A new chip architecture developed by IBM Research could significantly improve the efficiency of AI computing. The prototype chip, called NorthPole, was created by IBM researcher Dharmendra Modha and his team after nearly two decades of work on brain-inspired computing.
According to the research published in Science, NorthPole achieves much higher performance and efficiency compared to traditional chips like GPUs and CPUs for AI inferencing tasks. In tests with image recognition and object detection models like ResNet-50 and YOLOv4, NorthPole was found to be up to 25 times more energy efficient and 4,000 times faster than previous neuromorphic chips like TrueNorth.
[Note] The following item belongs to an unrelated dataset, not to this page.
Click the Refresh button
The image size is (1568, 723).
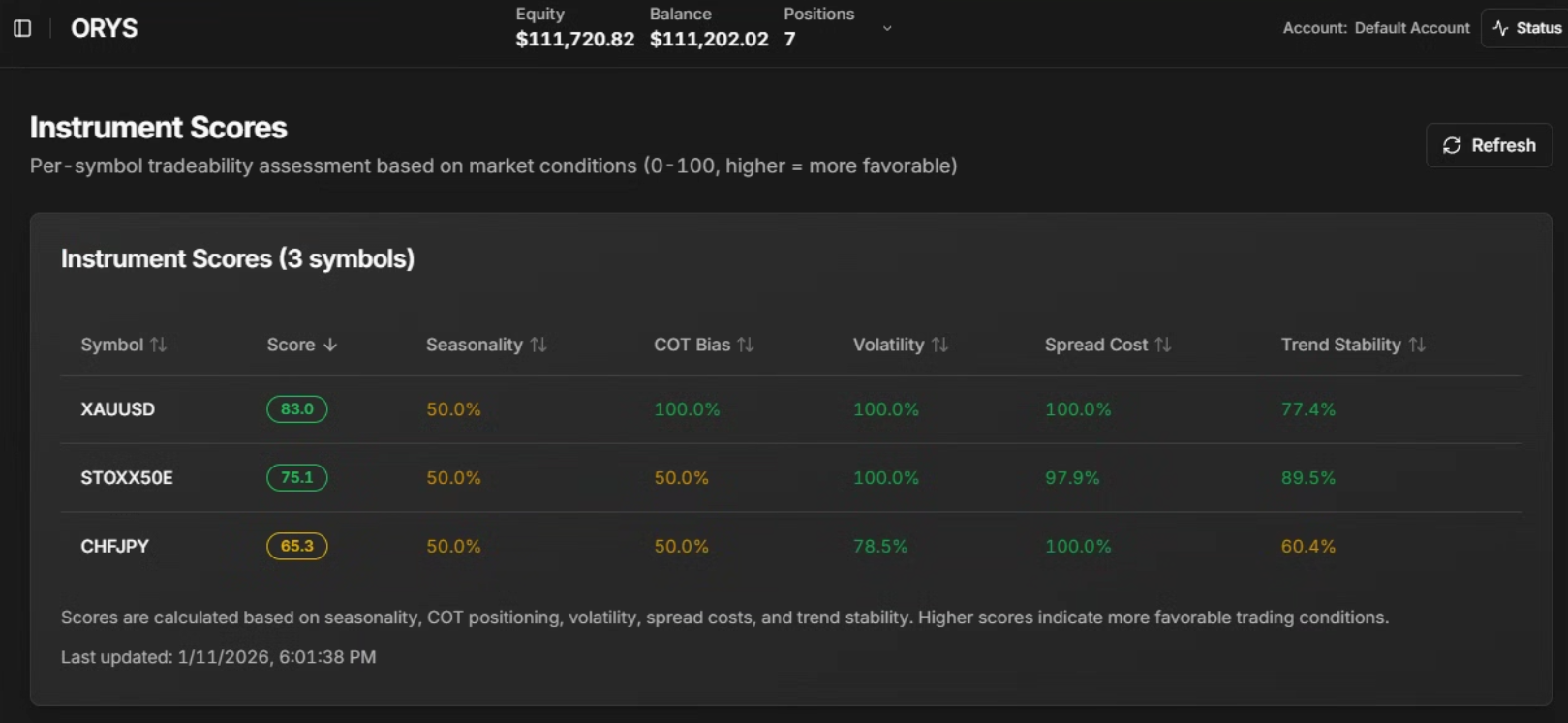pyautogui.click(x=1489, y=145)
NorthPole’s speed and efficiency stems from its unique design that integrates memory with computation, eliminating the von Neumann bottleneck that hinders most chips today. This allows NorthPole to perform operations very quickly while using minimal energy. The current NorthPole prototype contains 22 billion transistors and 256 cores for parallel processing.
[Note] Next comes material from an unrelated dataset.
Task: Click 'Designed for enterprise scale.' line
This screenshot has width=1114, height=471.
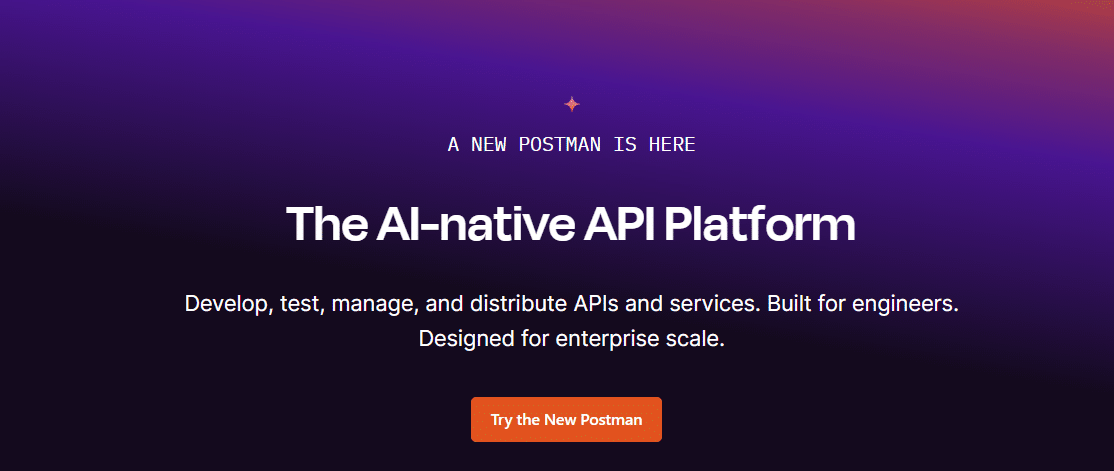Action: 571,339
While NorthPole excels at AI inferencing, its memory capacity is limited to what can fit on the chip itself. However, multiple NorthPole chips can work together in a scale-out configuration for larger models. The team is exploring mapping large language models across these chip clusters.
Possible applications for NorthPole include computer vision tasks like image recognition, video analysis, speech processing, and natural language processing. It could enable more powerful AI capabilities in edge devices like autonomous vehicles, robots, and security systems according to Modha.
The NorthPole project represents a breakthrough in neuromorphic chip design, combining insights from neuroscience with advanced chip engineering. With further improvements to bring NorthPole to smaller process nodes, its efficiency advantages over traditional hardware could greatly accelerate AI adoption across many industries. IBM Research plans to continue optimizing NorthPole’s architecture and demonstrating new applications.